Rationalize and expand testing model #24

RichardBruskiewich · 2024-03-04T20:49:30Z

Added OneHopTests and StandardsValidation to TestObjectiveEnum
Refactored test_env and test_runner_settings upwards to TestRunSession
Embed a multivalued test_run_parameters tag=value' slot in TestRunSession to allow for global configuration of TestRunner
Renamed runner_settings to test_runner_settings and move upwards to TestEntity, for fine grained test-data driven local configuration of a TestRunner
Removed unneeded TestCase subclasses

…nerate artifacts

…simplified global TestRunner tag=value configuration as TestRunSession.test_run_parameters slot; further documented usage in a few places; removed some TestCase subclasses that felt superfluous given the aforementioned TestRunner configuration changes.

maximusunc · 2024-03-07T14:26:31Z

project/graphql/translator_testing_model.graphql

 type TestRunSession
  {
    id: Uriorcurie!
    name: String
    description: String
    tags: [String]
+    testRunnerSettings: [String]
+    components: [ComponentEnum]


I don't think components should be all the way up at the TestRunSession. I think it needs to stay down at TestCase. We could conceivably want to run tests against different components in the same Test Run (Session)

A use case could be TRAPI validation. We would hit all levels, KPs, ARAs, ARS, make sure that none of them are breaking the standard.

Hi @maximusunc, components are a List[str] of infores identifiers of target components. The implicit assumption that was made (perhaps incorrect, I guess) was that all of the test_entities (test data - TestAssets/Cases/Suites) of a given TestRunSession will be run against all of the specified components. If a TestRunSession is a heterogeneous mix of testing targets for which the data is not mapped one-to-one, then of course, this assumption is violated. I guess it just depends how one decides to cut the cake.

As promised @maximusunc (cc: @sierra-moxon), I will try to express my sense of the testing landscape.
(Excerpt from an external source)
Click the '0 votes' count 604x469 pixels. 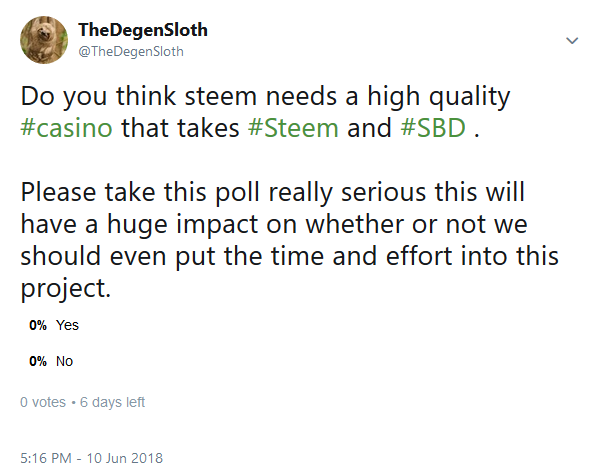coord(43,402)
I suspect there is no "right answer" to this... that your current implementation is equally tenable... Just trying to "think out loud" here.

Anyhow, I would see the planning of the test process as an ordered series of test configuration decisions. Here's an order I have sort of followed in earlier testing work:

which component do you wish to test (UI, ARS, ARA, KP, ??)
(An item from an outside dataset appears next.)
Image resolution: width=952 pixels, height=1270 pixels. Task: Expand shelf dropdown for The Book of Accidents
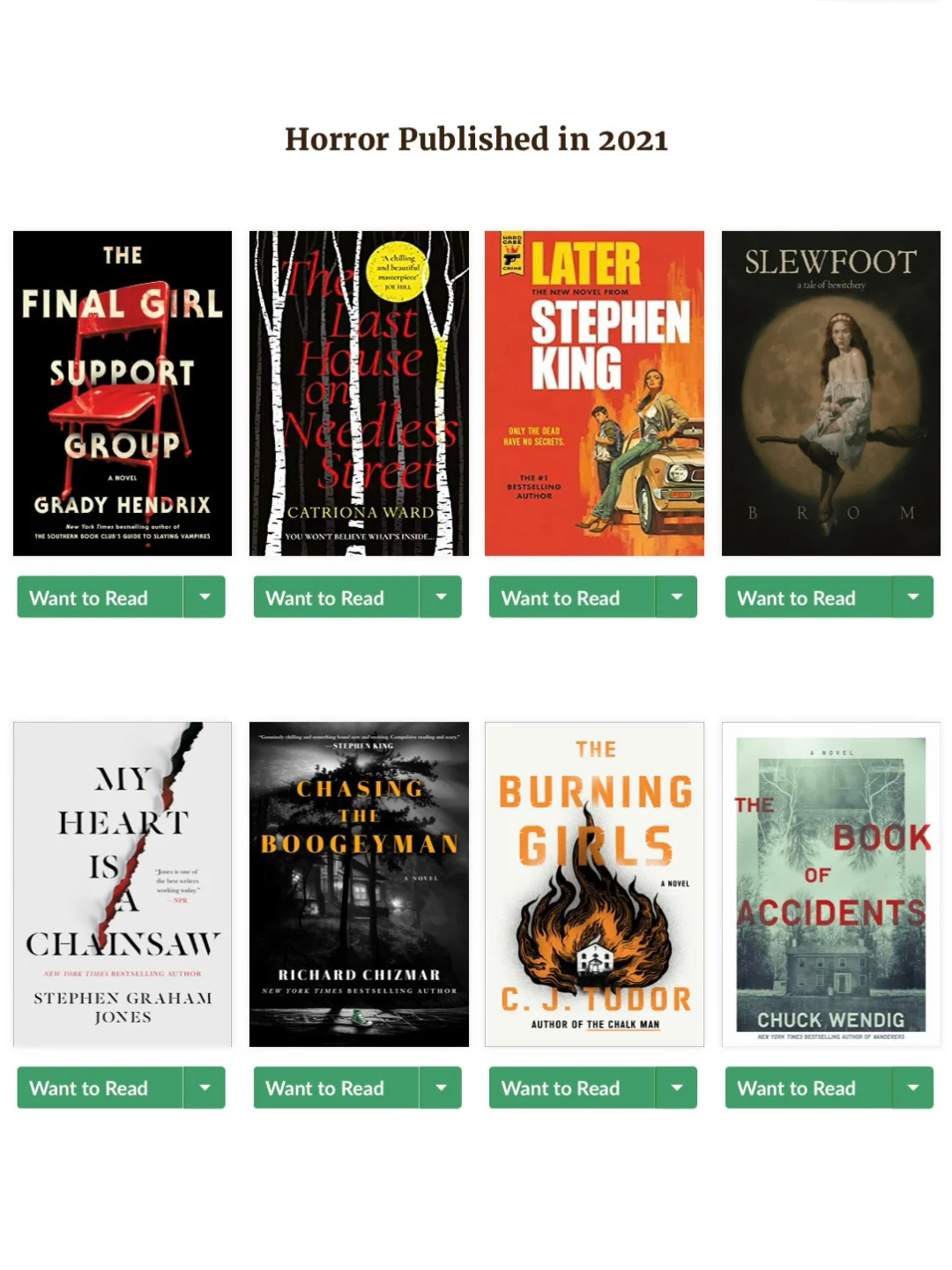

within which environment are you running the component to be tested?

which category of test ("TestRunner") do you which to run against the component

within what global context do you wish to test (e.g. TRAPI version, Biolink version, ???)

what test data (TestAssets/Cases/Suites) do you wish to use as input?
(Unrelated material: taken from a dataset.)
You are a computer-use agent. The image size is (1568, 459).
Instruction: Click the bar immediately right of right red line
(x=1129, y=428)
when do you want to run the test?

how do you wish to assess the test results?

My general sense is that the answers to all of the above questions could be aggregated within a top level TestRunSession declaration.

What I understand, however, is that from your perspective, a TestRunSession is mainly a scheduled (timestamped) container for any ad hoc set of test data (TestAssets/Cases/Suites) to be processed, and that the test data itself will specify where it is consumed (i.e. which component) thus different members of the test_entities array of test data could be routed to different target components, albeit, all processed by the same specified TestRunner.

Nothing wrong with that, I guess... one is simply embedding the answer to question 1 above, inside the test data returned in response to question 5. On that note, would the test_env also belong there as well, or does that parameter tend to be more global to a given test run?

Just an alternate way of organizing the testing... "cutting the cake..." LOL. In terms of granularity, I might tend to suggest that the granularity for this is the TestSuite - in that components might "own" a TestSuite, right (even if in some cases, there is duplication of test data in TestSuite data across components).

I guess that is actually what the legacy SRI_Testing test harness did to some extent, since the test data was resolved from KP's using their Translator SmartAPI 'info.x-trapi.test_data_location' property. that said, the top level test run specification decision of SRI_Testing was still to specify which component(s) were to be tested.... OK... just a different way of cutting the cake.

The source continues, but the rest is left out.